Fingir que alguma coisa não existe e torcer para que ela desaparecera é o que nos trouxe até aqui. A invisibilização seguirá sendo praxe se não mudarmos. Precisamos, urgentemente, falar.
Sendo o machismo e o sexismo opressões estruturais e estruturantes, ou seja, que perpassam todas as relações sociais e todas as esferas de nossas vidas, falar sobre feminismos é uma emergência. Nossa luta deve ocupar todos os espaços.
O feminismo interseccional entende que a opressão têm impactos diferenciados nas experiência de cada mulheres. Por exemplo, os dados os quais abrimos este texto são mais alarmantes se incluirmos o elemento racial. Enquanto o feminicídio diminuiu, em 9,8%, entre mulheres brancas, aumentou em 54% entre mulheres negras nos últimos 10 anos. Fica comprovado que, em diferentes espaços, dinâmicas e com diferentes efeitos e consequências, mulheres sofrem algum tipo de opressão e violência. É preciso uma defesa de nós mesmas, de nossas múltiplas experiências e da necessidade de que alcancemos todos e todas. E precisamos falar sobre isso também.
Aqui, cabe ressaltar o conceito de “lugar de fala” muitas vezes confundido pela perspectiva individual do falante. Quando, na verdade, trata-se da perspectiva de um grupo social a partir de experiências historicamente compartilhadas e que produzem ação e conhecimento que devem ter tanta autoridade discursiva quanto o conhecimento produzido por qualquer outro grupo social, segundo a formulação da intelectual e socióloga afro-americana Patricia Hill Collins. Ou seja, o “lugar de fala” das mulheres, tão diverso e heterogêneo, é aquele que, em diferentes graus, nos permite nos conectar em nossa diversidade. Nós vivemos sob uma sociedade machista e patriarcal. Sendo assim, em distintos níveis de opressão. E precisamos falar sobre isso.

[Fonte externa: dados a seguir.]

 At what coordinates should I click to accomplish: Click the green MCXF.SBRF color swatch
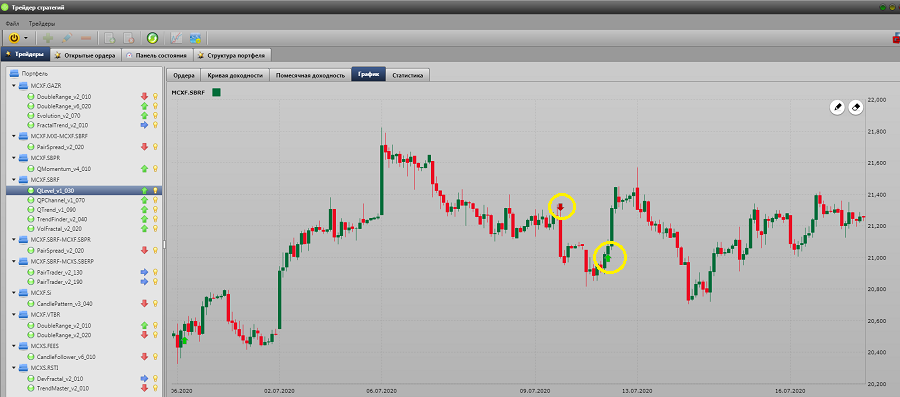coord(216,92)
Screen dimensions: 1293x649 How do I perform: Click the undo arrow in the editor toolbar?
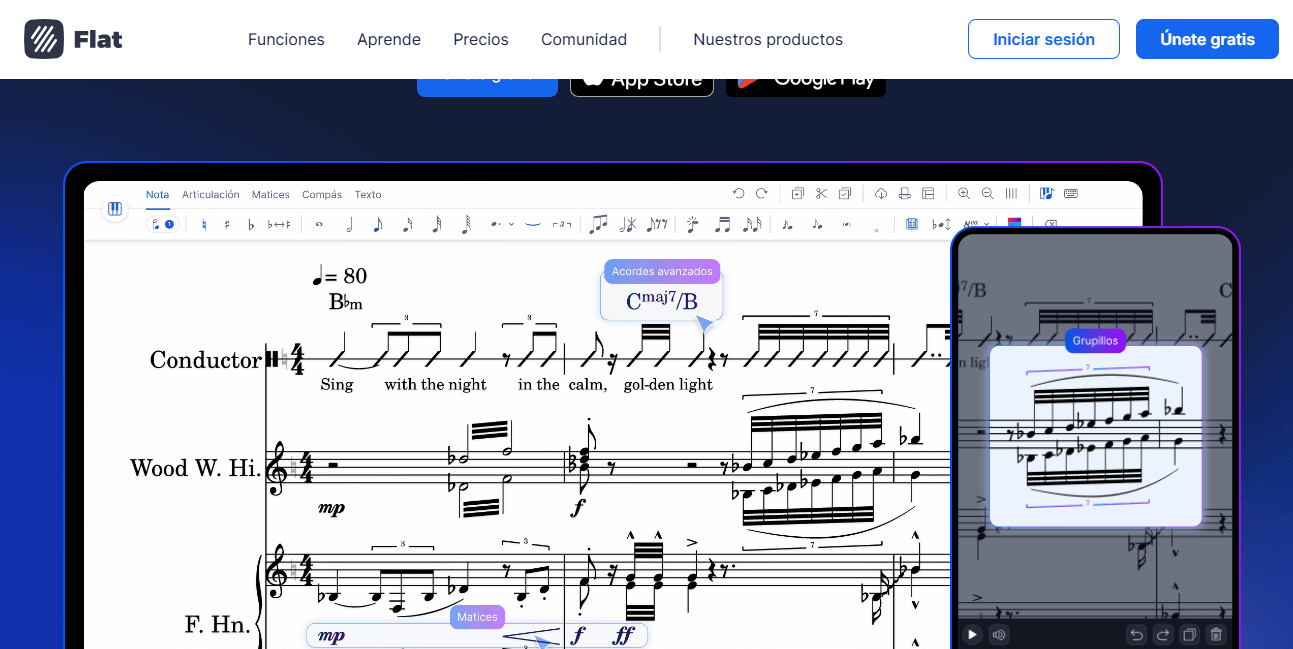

A pluralidade é um elemento constitutivo dos feminismos. Com isso, é preciso pluralizar e multiplicar todas as vozes. Amplificar nossas demandas. Utilizando o ato de nomear e de falar como potências plurais e que conferem sentido e existência às opressões, oportunizando que apontemos questionamentos e construamos reflexões e saídas neste cenário de violência e opressão.
Infelizmente, tendemos a homogeneizar e universalizar comportamento. Os feminismos nadam contra esta maré. Isto significa que nos feminismos não há espaço para verdades totalizantes, mas heterogeneidades e multiplicidades.
Diversidade é potência transformadora. Feminismos são plurais. Disso advém, seu impacto. Em todos os espaços, lugares e oportunidades: devemos falar. De nós.
Até quando vão achar que não se deve falar dos feminismos em todos os lugares? Todos, sem exceção. Ocuparemos todos os espaços. E teremos mais potência de transformação.
* Juliana Borges é feminista negra. Pesquisadora em Antropologia na Fundação Escola de Sociologia e Política de São Paulo, onde cursa Sociologia e Política. Foi Secretária Adjunta de Políticas para as Mulheres da Prefeitura de São Paulo (2013).